Beginning a 1985 article, Leonard Swidler said:
What is the fundamental matrix within which humans must live if they are to lead mature lives? A simple, but momentous, question to which everyone has an answer, even if it is inarticulate or unconscious. In the contemporary world there are two very dominant but extremist answers abroad: individualism and collectivism. There are other, better, answers and in these reflections I want to put forward one that takes the best insights of the two extremes and puts them together in, I believe, a truly creative, humanizing way: mutuality. (“Mutuality: The Matrix for Mature Living,” Religion and Intellectual Life 3.1, Fall 1985, p. 105)
For the remainder of the article, Swidler considers mutuality from various perspectives: metaphysical, epistemological, psychological, and ethical. He concludes as follows:
How these principles of mutuality, relationality and dialogue, which are at the very foundation of our human existence, understanding and action, and hence at the core of our religiousness, are to be applied to the further building of the community of men and women is a matter of hard thinking, work and experience by many individuals and groups. Simply knowing these principles will not solve specific problems; they are myriad and unending. But knowing them should keep us from unconsciously resisting them – always to our distortion and destruction – and also provide us with starting points which orient us in the direction we need to move… (p. 119)
While Swidler’s article considers mutuality from the perspectives of metaphysics, epistemology, psychology, and ethics, for the past few years, I have been considering mutuality from a different perspective: Scripture. I have become convinced (as has Swidler according to the title of his article) that mutuality is the matrix through which Christians grow toward maturity in Jesus Christ.

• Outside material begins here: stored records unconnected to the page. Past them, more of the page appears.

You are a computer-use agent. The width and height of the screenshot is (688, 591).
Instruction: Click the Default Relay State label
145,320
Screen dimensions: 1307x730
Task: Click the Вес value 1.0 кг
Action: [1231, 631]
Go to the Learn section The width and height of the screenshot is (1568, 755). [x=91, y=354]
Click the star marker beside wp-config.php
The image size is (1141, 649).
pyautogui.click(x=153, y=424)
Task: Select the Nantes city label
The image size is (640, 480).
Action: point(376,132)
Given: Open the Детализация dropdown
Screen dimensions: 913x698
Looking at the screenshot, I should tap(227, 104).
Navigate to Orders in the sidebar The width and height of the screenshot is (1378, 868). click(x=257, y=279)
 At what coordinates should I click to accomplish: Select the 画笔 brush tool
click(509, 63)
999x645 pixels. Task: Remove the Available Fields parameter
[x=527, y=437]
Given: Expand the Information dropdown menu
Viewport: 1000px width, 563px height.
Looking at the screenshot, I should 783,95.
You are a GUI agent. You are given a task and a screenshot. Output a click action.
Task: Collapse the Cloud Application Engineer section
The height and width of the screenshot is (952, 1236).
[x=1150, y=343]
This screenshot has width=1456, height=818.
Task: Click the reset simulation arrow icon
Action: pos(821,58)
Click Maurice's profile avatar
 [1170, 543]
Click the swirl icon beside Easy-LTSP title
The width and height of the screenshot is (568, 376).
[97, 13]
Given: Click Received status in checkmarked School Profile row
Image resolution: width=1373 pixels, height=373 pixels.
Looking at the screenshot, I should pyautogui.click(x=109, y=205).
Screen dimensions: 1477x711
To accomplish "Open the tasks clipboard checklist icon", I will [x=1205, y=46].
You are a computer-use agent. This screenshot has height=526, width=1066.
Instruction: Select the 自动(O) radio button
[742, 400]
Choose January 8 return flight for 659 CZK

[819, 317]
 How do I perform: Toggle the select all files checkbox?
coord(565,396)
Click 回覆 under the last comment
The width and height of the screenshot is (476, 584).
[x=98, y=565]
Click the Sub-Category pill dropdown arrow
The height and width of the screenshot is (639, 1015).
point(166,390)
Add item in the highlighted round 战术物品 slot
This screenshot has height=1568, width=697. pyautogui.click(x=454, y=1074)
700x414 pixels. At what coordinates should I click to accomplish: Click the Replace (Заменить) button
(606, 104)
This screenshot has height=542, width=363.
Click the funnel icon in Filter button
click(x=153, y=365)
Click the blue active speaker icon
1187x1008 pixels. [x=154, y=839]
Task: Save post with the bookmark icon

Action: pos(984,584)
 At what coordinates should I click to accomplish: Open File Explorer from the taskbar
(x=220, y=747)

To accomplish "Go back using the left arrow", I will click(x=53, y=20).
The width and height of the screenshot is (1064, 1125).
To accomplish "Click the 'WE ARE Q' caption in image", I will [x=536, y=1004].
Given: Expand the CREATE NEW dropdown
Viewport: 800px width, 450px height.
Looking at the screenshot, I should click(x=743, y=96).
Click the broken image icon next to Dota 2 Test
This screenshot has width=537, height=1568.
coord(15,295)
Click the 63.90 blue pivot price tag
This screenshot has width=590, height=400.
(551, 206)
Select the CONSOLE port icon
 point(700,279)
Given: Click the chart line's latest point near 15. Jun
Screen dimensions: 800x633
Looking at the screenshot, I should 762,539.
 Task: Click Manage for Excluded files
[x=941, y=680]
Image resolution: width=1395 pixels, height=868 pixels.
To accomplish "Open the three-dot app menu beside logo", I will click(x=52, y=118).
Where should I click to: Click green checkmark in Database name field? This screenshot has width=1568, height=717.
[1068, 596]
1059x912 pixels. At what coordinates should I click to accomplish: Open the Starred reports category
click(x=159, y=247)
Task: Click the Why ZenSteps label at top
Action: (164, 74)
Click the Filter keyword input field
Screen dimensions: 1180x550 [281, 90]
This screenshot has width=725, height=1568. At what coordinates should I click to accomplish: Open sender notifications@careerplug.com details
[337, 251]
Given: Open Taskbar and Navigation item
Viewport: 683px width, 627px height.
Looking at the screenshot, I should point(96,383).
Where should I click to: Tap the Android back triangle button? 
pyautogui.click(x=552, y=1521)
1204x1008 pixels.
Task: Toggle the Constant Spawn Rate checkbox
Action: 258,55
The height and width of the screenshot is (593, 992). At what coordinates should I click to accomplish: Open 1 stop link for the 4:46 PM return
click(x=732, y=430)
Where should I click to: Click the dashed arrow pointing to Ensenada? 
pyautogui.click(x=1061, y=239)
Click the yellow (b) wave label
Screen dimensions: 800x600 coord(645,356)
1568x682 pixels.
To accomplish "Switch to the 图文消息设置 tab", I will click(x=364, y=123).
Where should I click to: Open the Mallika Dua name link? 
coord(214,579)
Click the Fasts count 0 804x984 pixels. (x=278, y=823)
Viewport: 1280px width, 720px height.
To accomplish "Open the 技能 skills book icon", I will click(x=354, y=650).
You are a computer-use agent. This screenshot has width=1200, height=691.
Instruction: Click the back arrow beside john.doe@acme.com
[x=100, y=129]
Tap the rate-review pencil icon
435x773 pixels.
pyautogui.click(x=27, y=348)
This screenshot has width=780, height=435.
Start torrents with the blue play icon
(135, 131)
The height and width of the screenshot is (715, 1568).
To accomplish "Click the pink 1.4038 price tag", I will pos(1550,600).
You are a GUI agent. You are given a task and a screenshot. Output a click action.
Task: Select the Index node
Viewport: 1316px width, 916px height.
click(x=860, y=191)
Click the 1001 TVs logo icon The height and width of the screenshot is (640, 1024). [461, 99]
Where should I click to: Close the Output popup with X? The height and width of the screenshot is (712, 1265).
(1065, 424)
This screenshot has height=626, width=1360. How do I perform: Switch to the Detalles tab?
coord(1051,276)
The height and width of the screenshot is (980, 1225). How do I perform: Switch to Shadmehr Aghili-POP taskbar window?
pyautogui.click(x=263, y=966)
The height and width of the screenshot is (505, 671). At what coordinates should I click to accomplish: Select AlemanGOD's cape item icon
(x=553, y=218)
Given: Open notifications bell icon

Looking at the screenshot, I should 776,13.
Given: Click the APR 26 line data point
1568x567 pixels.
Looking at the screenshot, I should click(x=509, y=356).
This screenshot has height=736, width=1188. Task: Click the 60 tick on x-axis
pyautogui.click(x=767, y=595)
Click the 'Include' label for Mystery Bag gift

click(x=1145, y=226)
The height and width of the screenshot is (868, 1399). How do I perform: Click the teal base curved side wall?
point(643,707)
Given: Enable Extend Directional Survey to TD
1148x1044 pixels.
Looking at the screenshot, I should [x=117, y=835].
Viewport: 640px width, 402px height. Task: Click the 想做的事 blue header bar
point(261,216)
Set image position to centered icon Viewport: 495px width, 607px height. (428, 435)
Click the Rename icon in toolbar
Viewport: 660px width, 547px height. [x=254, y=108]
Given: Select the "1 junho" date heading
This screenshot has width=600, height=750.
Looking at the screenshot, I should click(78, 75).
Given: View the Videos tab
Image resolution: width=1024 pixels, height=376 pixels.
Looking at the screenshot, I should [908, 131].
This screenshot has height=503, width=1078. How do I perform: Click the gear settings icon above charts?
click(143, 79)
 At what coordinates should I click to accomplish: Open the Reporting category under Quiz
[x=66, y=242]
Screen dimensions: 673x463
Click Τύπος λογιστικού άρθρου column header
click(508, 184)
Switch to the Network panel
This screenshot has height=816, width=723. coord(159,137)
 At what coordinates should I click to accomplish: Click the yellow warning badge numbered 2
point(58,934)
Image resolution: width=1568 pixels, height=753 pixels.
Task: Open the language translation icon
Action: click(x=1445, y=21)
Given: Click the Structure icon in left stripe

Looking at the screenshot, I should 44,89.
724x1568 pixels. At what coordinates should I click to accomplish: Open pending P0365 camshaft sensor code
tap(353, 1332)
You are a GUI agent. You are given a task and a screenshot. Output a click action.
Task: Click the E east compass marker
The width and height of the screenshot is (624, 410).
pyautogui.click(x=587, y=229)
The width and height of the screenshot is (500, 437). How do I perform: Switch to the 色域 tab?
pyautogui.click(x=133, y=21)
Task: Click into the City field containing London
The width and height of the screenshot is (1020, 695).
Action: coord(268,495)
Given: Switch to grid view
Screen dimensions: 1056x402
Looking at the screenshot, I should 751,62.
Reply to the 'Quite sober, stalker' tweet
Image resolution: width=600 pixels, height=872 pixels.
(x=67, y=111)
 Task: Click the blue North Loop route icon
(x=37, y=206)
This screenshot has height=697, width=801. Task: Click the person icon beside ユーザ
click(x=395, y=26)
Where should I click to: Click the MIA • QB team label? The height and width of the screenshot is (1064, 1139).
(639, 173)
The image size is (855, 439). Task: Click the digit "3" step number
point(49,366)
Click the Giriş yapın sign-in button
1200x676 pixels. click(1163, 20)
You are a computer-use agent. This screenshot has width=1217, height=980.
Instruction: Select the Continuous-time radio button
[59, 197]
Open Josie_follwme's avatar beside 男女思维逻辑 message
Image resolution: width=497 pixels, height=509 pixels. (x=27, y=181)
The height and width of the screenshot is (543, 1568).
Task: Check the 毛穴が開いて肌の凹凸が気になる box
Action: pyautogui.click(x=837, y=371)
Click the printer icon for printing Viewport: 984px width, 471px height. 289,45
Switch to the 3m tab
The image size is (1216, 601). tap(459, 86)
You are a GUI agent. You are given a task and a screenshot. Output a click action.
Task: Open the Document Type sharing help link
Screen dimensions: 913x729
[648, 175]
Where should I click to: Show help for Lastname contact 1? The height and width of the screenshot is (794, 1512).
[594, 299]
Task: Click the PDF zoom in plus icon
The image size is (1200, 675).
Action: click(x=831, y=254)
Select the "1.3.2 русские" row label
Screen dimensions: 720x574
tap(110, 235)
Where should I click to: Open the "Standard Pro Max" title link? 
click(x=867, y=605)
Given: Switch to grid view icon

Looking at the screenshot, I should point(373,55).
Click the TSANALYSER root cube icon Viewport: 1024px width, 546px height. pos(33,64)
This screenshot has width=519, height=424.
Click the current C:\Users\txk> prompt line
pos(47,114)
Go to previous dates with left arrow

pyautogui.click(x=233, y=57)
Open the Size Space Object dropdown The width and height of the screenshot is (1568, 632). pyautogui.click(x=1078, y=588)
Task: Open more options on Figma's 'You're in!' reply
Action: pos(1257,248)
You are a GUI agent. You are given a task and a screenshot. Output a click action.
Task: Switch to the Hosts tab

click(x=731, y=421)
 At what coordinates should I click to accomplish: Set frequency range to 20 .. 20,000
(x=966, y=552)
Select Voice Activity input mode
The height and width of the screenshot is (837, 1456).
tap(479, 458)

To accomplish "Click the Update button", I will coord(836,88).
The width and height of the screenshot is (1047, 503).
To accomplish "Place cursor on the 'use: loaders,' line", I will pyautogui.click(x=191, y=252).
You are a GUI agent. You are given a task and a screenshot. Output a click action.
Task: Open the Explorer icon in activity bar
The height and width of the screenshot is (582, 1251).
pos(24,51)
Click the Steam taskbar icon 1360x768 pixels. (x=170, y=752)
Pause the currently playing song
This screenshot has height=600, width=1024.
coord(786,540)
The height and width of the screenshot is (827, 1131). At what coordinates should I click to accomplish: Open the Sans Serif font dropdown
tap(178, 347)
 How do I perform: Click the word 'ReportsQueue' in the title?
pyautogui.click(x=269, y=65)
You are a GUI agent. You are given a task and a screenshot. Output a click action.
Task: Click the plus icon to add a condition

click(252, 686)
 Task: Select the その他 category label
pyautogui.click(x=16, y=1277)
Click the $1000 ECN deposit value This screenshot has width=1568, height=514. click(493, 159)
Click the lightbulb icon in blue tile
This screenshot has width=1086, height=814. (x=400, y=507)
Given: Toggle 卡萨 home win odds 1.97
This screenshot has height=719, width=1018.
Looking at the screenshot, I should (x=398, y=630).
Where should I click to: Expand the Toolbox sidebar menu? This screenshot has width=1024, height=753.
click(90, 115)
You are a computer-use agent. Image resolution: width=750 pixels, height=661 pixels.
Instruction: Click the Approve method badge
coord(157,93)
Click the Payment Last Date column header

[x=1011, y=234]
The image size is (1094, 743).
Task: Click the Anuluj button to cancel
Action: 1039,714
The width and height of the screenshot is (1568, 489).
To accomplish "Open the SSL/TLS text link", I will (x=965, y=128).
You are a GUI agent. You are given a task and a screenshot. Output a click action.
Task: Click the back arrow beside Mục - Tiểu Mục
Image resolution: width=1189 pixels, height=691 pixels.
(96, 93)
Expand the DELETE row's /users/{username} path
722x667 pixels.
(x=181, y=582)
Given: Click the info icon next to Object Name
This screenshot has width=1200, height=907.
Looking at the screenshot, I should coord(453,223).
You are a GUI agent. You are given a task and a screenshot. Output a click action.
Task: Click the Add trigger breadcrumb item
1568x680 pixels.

In this short series that I’m calling “Considering Mutuality,” I will be considering what it would mean for the church to lead mutual lives, as opposed to independent or collectivist lives. Note, as Swidler says in the quote above, all of us relate to one another in some way, whether we are aware of it or not. For those who desire to mature in Jesus Christ, and if the way we interact with one another affects our maturity in Christ, then it is important for us to consider how we relate to one another instead of relying on our culture or personality to form our default manner of interaction.
Again, as Swidler says, this is a “a matter of hard thinking, work and experience by many individuals and groups.” I certainly don’t intend to answer all of my (or my readers’) questions concerning mutuality in this short series of posts. Instead, I hope that this series can help us all begin to ask questions concerning mutuality, and how our lives either demonstrate or hinder mutuality.
Furthermore, if you conclude – as I have – that mutuality should be a characteristic of both the individual believer and the church, I hope that this series will also help us begin to consider our own manners of interactions, and how we – individually and as a church – can begin to relate in a manner that better demonstrates our mutual relationships – our interdependence.